Partager

Le président de la République a rompu le silence qu’il observait depuis l’inculpation et la mise sous mandat de dépôt du Vérificateur Général, Sidi Sossoh Diarra, pour «entrave à la liberté de travail», le mardi 31 mars, par le juge d’instruction de la commune IV.

C’était lors de la cérémonie de pose de la première pierre d’un hôtel cinq étoiles de onze étages qui sera érigé à l’ACI 2000 Hamdallaye. Interpellé sur le sujet par un journaliste de L’Indépendant, ATT a déclaré : «J’ai appris l’arrestation de Sidi Sossoh Diarra quand il se trouvait déjà devant la porte de la prison. J’ai tout fait pour qu’il n’y passe pas la nuit. Cette affaire n’oppose pas le Bureau du Vérificateur Général à l’institution judiciaire ni au gouvernement. Elle n’a rien de politique. C’est une affaire privée concernant un employeur et ses employés».

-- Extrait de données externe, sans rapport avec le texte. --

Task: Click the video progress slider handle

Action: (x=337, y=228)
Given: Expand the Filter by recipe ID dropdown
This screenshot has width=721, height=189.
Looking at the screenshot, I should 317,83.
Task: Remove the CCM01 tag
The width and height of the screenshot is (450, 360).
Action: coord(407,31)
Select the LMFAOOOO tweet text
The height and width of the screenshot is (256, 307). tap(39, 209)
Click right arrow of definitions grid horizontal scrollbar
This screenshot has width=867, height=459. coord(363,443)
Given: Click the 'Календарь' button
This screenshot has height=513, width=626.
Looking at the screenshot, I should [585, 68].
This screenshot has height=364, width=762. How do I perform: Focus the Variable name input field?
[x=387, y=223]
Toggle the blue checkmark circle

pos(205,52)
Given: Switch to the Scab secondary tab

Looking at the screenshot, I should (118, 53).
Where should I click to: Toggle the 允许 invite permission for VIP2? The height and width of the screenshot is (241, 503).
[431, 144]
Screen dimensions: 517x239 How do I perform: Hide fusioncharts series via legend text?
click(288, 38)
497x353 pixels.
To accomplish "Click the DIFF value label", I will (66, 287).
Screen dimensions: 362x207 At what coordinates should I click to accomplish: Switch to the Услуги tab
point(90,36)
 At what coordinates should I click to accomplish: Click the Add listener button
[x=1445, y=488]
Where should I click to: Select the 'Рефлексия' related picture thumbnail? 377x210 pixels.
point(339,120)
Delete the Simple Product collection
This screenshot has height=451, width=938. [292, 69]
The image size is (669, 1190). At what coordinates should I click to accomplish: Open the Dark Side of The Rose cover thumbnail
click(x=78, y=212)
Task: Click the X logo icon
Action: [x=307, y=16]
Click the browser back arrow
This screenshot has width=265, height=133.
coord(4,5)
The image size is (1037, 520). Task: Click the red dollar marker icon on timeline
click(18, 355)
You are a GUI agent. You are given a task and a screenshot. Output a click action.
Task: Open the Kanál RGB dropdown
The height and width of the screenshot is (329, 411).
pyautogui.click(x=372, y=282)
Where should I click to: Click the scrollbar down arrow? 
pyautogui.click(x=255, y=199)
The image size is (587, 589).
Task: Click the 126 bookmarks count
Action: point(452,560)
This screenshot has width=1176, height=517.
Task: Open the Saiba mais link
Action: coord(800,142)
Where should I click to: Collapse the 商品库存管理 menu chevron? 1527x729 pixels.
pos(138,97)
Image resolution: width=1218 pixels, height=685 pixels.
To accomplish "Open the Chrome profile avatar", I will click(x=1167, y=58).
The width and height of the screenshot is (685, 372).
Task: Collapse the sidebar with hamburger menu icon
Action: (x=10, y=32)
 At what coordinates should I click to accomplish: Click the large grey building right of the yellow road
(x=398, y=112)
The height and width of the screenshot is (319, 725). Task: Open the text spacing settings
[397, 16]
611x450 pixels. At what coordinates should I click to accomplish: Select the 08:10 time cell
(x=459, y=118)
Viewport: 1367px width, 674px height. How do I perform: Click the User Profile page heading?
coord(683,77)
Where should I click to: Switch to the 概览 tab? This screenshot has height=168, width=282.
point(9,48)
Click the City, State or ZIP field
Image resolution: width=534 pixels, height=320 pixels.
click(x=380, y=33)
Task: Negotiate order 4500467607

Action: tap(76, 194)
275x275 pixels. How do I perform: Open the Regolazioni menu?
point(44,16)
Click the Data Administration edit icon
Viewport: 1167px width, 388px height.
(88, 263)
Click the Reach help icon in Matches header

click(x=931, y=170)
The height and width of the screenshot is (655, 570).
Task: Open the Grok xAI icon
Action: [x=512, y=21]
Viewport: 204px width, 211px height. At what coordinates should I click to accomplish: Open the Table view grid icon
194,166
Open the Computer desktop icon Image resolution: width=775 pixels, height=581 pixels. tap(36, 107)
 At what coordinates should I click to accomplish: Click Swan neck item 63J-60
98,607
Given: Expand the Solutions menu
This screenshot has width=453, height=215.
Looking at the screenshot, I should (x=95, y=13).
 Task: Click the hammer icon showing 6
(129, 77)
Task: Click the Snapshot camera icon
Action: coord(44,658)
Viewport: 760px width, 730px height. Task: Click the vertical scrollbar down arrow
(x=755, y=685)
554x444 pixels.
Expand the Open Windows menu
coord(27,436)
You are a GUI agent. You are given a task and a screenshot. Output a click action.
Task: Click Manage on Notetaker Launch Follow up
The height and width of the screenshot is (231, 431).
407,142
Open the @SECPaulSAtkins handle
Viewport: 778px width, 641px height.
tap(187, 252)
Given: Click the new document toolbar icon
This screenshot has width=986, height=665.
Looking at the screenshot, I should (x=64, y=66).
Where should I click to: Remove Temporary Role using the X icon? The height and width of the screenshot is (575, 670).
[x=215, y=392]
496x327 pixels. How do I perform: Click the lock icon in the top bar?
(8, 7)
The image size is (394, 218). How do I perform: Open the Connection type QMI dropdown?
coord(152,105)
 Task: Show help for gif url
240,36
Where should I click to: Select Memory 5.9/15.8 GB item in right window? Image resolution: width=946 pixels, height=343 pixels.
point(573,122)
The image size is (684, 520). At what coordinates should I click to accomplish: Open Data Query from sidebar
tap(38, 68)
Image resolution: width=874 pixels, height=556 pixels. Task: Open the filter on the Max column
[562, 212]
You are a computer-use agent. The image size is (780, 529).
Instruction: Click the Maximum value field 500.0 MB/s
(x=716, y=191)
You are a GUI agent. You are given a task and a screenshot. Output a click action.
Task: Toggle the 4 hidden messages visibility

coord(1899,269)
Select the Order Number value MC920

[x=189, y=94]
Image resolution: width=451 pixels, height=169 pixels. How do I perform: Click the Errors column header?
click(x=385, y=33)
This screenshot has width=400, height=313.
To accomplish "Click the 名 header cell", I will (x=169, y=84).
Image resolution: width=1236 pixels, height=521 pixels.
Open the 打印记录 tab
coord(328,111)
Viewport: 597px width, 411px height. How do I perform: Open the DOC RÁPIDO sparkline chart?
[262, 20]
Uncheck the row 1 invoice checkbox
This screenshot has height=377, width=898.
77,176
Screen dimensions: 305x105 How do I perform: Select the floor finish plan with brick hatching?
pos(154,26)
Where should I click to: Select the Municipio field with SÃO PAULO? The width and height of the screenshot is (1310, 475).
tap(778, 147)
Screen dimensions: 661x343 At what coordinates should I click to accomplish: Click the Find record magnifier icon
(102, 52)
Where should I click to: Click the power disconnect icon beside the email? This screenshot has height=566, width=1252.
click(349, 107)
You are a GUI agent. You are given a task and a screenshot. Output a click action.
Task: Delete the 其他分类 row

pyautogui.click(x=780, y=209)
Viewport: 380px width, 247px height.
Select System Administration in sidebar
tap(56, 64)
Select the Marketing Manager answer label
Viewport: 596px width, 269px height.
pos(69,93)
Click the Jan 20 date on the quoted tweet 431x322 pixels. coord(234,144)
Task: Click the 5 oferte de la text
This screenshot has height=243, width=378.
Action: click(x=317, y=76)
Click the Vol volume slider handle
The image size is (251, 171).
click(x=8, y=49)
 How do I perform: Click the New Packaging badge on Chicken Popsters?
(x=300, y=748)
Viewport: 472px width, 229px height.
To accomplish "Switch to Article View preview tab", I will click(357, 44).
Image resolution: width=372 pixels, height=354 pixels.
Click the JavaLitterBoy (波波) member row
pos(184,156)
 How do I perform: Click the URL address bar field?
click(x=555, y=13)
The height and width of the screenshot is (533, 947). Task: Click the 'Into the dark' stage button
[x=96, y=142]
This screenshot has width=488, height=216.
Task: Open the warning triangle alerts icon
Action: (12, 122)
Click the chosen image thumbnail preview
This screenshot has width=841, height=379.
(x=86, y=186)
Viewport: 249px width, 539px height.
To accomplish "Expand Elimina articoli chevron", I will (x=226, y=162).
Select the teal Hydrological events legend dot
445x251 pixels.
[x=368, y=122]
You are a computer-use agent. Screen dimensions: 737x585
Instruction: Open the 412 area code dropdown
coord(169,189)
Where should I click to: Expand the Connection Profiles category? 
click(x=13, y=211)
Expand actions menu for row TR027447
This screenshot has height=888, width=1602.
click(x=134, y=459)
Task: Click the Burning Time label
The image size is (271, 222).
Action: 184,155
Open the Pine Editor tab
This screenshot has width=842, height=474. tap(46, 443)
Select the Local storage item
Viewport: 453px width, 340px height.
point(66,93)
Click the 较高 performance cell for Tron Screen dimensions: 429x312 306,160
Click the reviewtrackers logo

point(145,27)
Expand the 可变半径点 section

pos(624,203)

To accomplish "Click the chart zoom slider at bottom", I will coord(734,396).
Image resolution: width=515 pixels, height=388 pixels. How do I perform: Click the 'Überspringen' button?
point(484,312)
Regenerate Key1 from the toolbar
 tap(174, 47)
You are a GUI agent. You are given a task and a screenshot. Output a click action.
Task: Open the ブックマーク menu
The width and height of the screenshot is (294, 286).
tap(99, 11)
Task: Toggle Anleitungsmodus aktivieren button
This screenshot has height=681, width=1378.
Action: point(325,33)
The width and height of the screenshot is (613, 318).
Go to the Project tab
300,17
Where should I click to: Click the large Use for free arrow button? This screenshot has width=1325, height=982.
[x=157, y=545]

Répondant à notre question :«que pensez-vous de la fameuse affaire du Vérificateur Général qui défraie actuellement la chronique», le président de la République, Amadou Toumani Touré, a déclaré :
«c’est douloureux. J’avoue que je suis meurtri. Je ne pense pas que ce soit une affaire de Vérificateur. Il faut que l’on remette les choses à leur place. L’affaire dont vous parlez est une affaire entre un employeur et ses employés au sein du Bureau du Vérificateur Général.

La question à trancher était de définir la situation administrative de certains des membres de ce Bureau. Ainsi, il y avait une option à faire : être soit en disponibilité, soit en détachement. A ce sujet, j’avais personnellement pris un décret mettant certains (NDLR : dont le magistrat Daniel Tessougué) en disponibilité.

Non contents de ma décision, les concernés ont attaqué mon décret devant la Cour Suprême a invalidé le décret. J’étais mal à l’aise face à la situation. Cependant, je n’avais pas d’autre choix, car je respecte la loi et la justice de mon pays. Ensuite, il faut reconnaître que ce problème est en train de porter un coup dur pour rien à notre pays, à notre jeune démocratie.


En vérité, on s’emporte pour rien, personne ne veut empêcher le Vérificateur Général de travailler
. C’est dommage que certains cadres de ce Bureau n’arrivent pas à s’entendre autour d’un service que le monde entier nous envie aujourd’hui.

Le Bureau du Vérificateur, c’est moi. Il est une idée, une vision que j’ai perçue ailleurs (NDLR : le Canada) et que j’ai souhaité appliquer ici au Mali afin de donner une nouvelle dynamique à la lutte contre la corruption et la délinquance financière.

Pour cela, je me suis personnellement battu afin que les députés puissent adopter la loi portant création d’un Bureau de Vérificateur Général indépendant de tous et de chacun. Au début, il y a eu un travail formidable avec des rapports qui s’amélioraient d’année en année et qui ont permis à l’Etat de recouvrer ses fonds dissipés.

Je vous rappelle encore que le Bureau du Vérificateur Général est mon initiative, mon combat contre la corruption et la délinquance financière. Ainsi, il demeurera. Je soutiendrai ce Bureau contre vents et marées. Il continuera d’avoir les moyens qu’il faut afin de travailler convenablement et tranquillement.


Je vous dis une chose :
le budget du Bureau du Vérificateur Général fait deux fois et demie celui de la Cour Suprême, trois le budget de la Cour Constitutionnelle, deux fois et demie le budget du Haut Conseil des collectivités territoriales, quatre fois le budget du Conseil économique, social et culturel. Par conséquent, on ne peut pas me parler d’un manque de volonté politique pour accompagner ce Bureau. Je souhaite et je veux que les frères s’entendent. Nous ne pouvons pas nous laisser exposer, exposer notre pays, créer un doute qui n’existe pas dans le cadre du fonctionnement du Bureau du Vérificateur Général.

Car l’on est en train de dire déjà que certains n’ont pas intérêt à ce que le Vérificateur Général travaille, accréditant l’hypothèse d’un règlement de comptes. Il n’en est rien, en tout cas, pas à notre niveau, sinon je n’allais pas créer ce Bureau. Le problème actuel doit être remis dans son vrai contexte.

Sortons des spéculations stériles, des informations tendancieuses, mensongères et gratuitement méchantes. Nous ne sommes pour rien dans cette affaire qui, du reste, comme je l’ai dit, est une affaire entre particuliers. J’ai appris l’arrestation du Vérificateur Général quand il était déjà devant la prison et j’ai tout fait pour qu’il n’ y dorme pas».